Veel leerlingen in de onderbouw van het
voortgezet onderwijs kunnen aan het eind van het tweede schooljaar nog niet goed genoeg rekenen om hun opleiding succesvol te vervolgen.
Volgens de Inspectie van het Onderwijs is het daardoor niet zeker of de leerlingen uiteindelijk het wettelijke reken- en wiskundeniveau wel halen, en dat baart de inspectie zorgen omdat dat de leerlingen beperkt in hun toekomstmogelijkheden.
Zo had aan het einde van schooljaar 2021/2022 bijna driekwart van de tweedeklassers van het vmbo nog niet rekenniveau 1F behaald, blijkt uit de peiling Rekenen en Wiskunde voortgezet onderwijs 2021-2022. F1 is het basisniveau waar 85 procent van de basisschoolleerlingen aan moet voldoen voordat ze naar het voortgezet onderwijs gaan. Een op de vijf havo/vwo-leerlingen voldeden na twee schooljaren niet aan 2F, het niveau dat nodig is om succesvol een mbo-opleiding af te ronden.
De inspectie meldt dat leerlingen die het rekenen niet voldoende beheersen worden beperkt in hun verdere leven omdat cijfers overal voorkomen, van de energierekening tot de hoeveelheden in een recept.
Dat het slecht gesteld is met de rekenniveaus komt volgens experts mogelijk doordat het rekenonderwijs op de basisschool niet genoeg aansluit op dat van de middelbare school.
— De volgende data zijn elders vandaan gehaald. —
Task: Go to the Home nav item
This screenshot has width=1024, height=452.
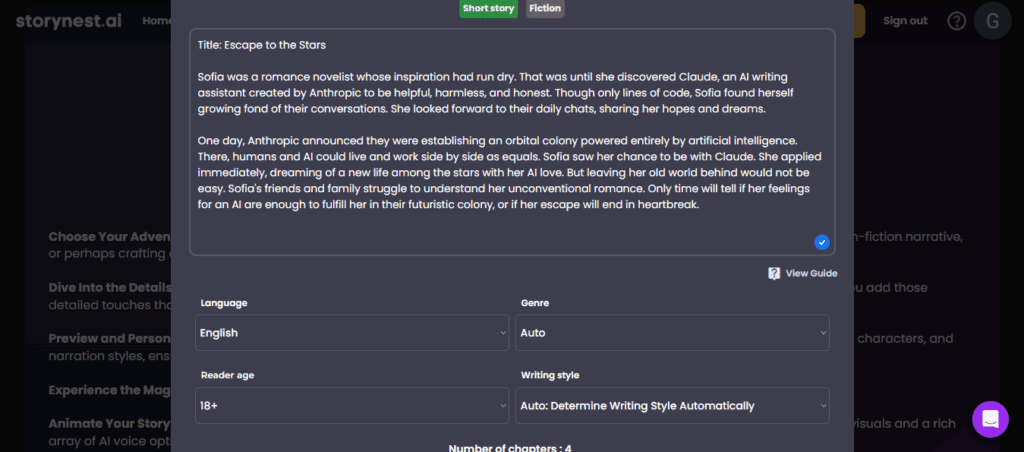Action: pyautogui.click(x=155, y=20)
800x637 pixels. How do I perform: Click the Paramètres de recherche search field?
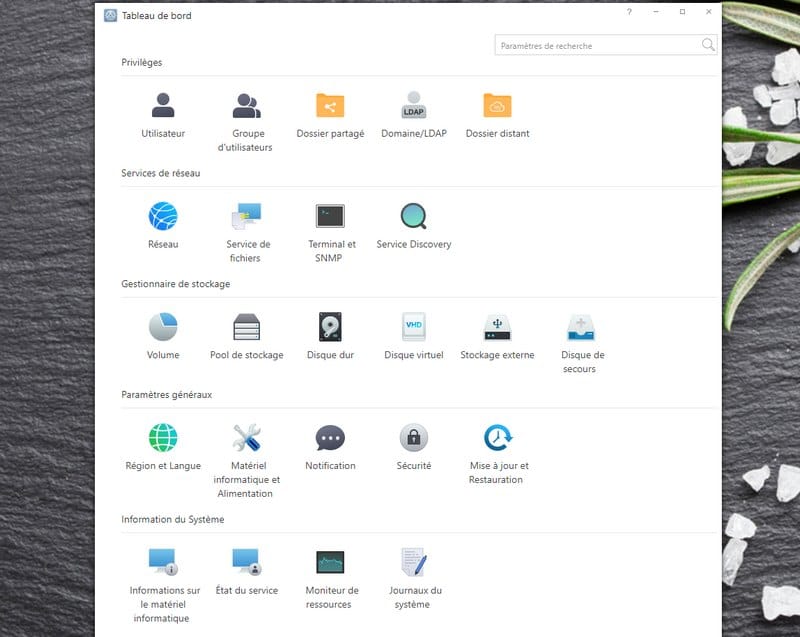(x=597, y=45)
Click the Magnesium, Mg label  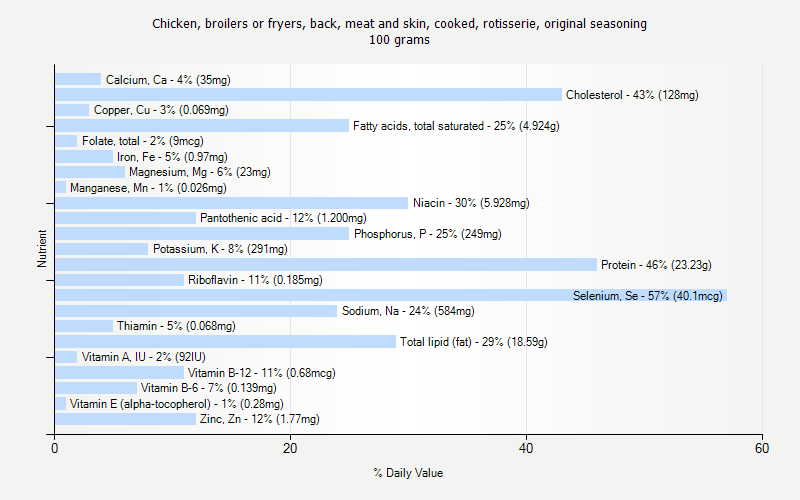(x=199, y=172)
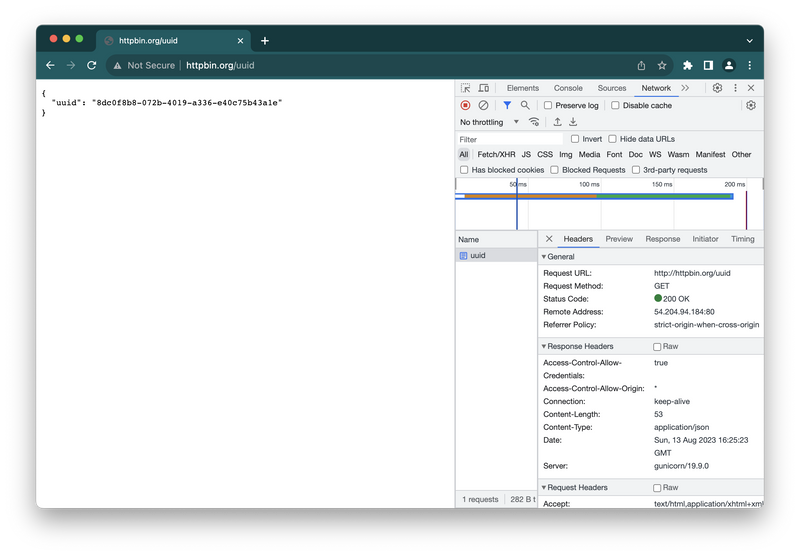800x556 pixels.
Task: Filter requests by Fetch/XHR type
Action: coord(496,155)
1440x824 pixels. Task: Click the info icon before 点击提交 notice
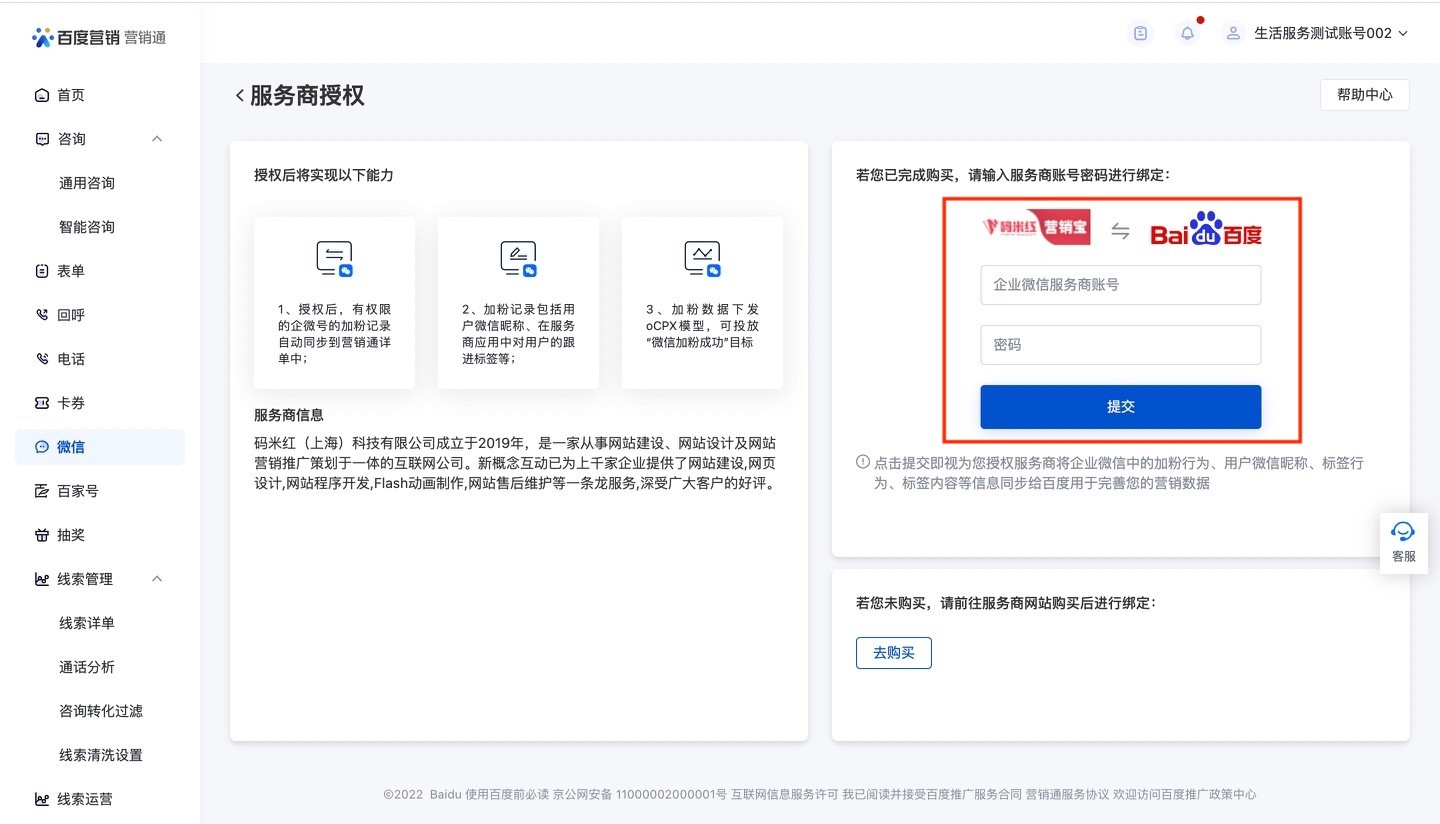tap(862, 463)
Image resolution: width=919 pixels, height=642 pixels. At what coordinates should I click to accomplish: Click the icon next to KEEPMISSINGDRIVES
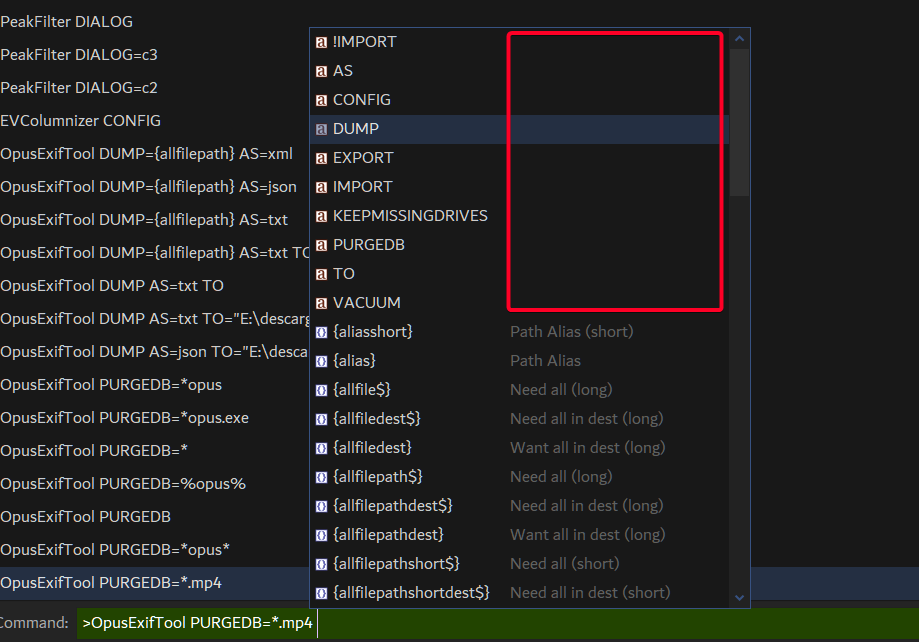pyautogui.click(x=321, y=216)
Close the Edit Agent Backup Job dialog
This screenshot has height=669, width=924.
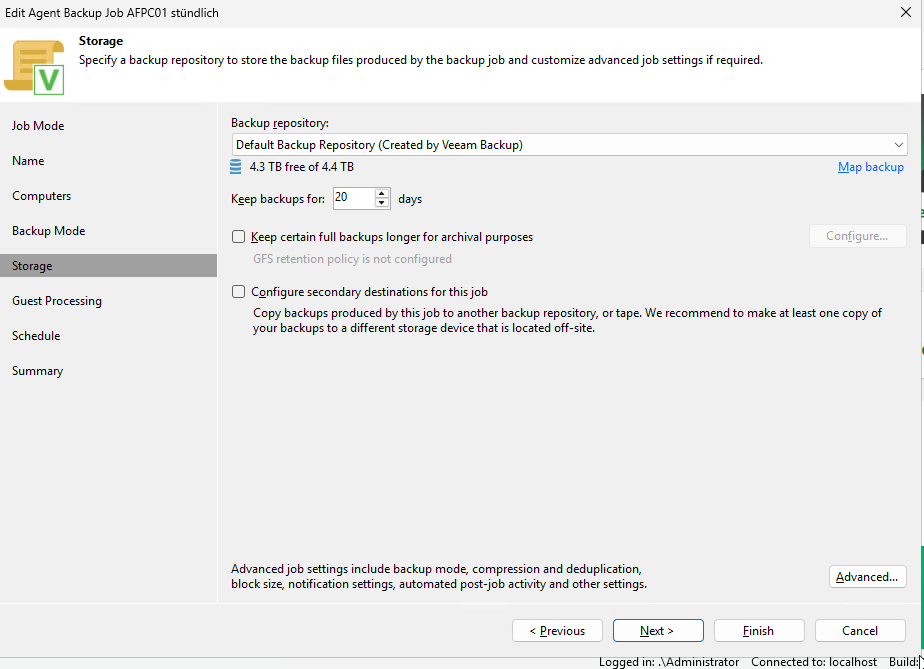(905, 12)
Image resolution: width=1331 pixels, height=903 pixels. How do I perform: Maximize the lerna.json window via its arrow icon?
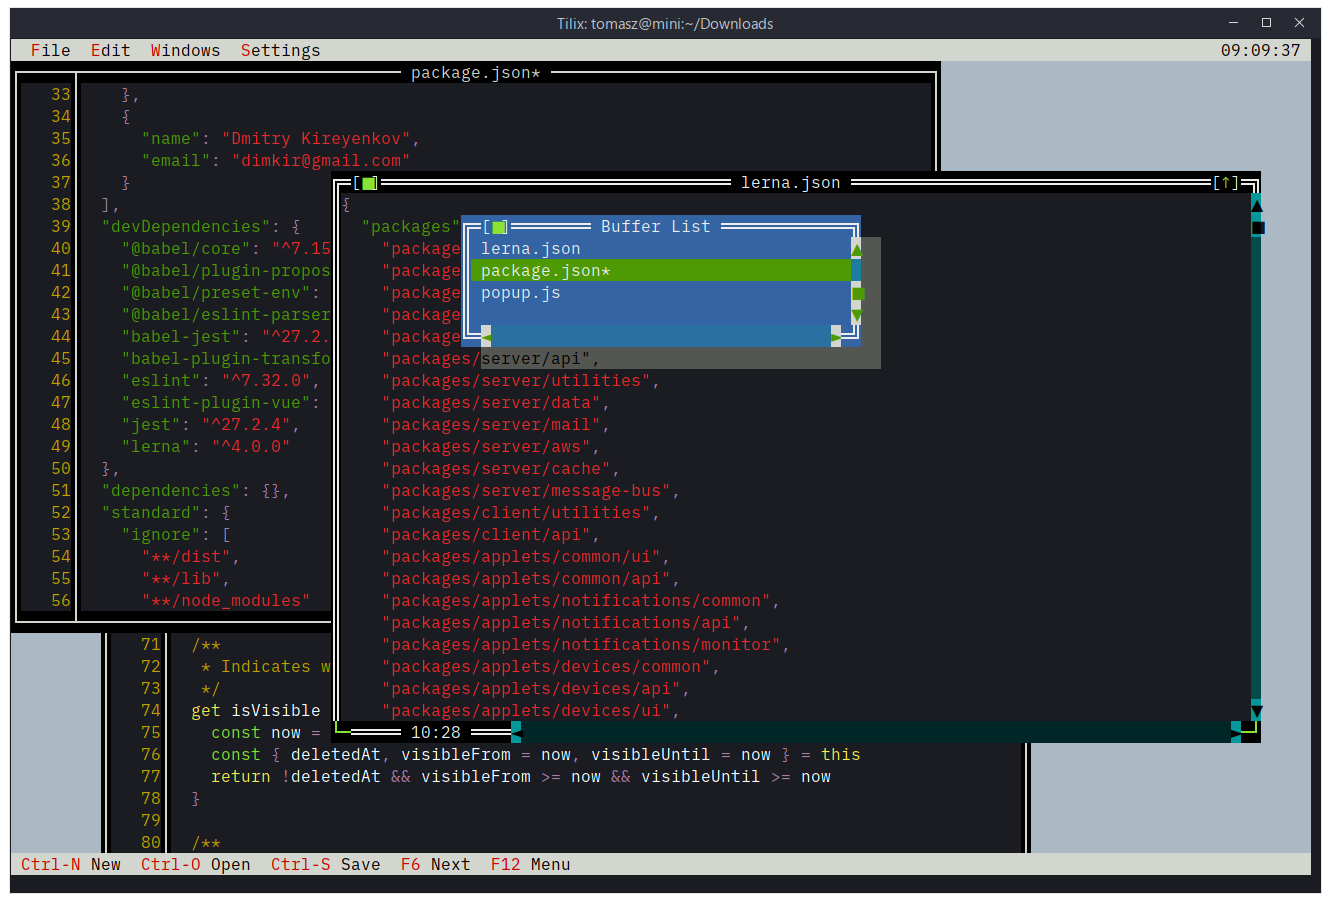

Zo zouden er onnodig verschillende rekentermen worden gebruikt en wordt niet genoeg aandacht besteed aan het onderhouden of alsnog ontwikkelen van de geleerde rekenstof uit het basisonderwijs.
De experts pleiten voor meer tijd voor en kwaliteit in het rekenonderwijs. Om meer uren te kunnen besteden aan rekenen en wiskunde zouden scholen dit terug kunnen laten komen bij andere vakken. Een betere kwaliteit van het rekenonderwijs kan volgens de expert worden bereikt door een verdere professionalisering van docenten op zowel vakinhoudelijk als vakdidactisch vlak.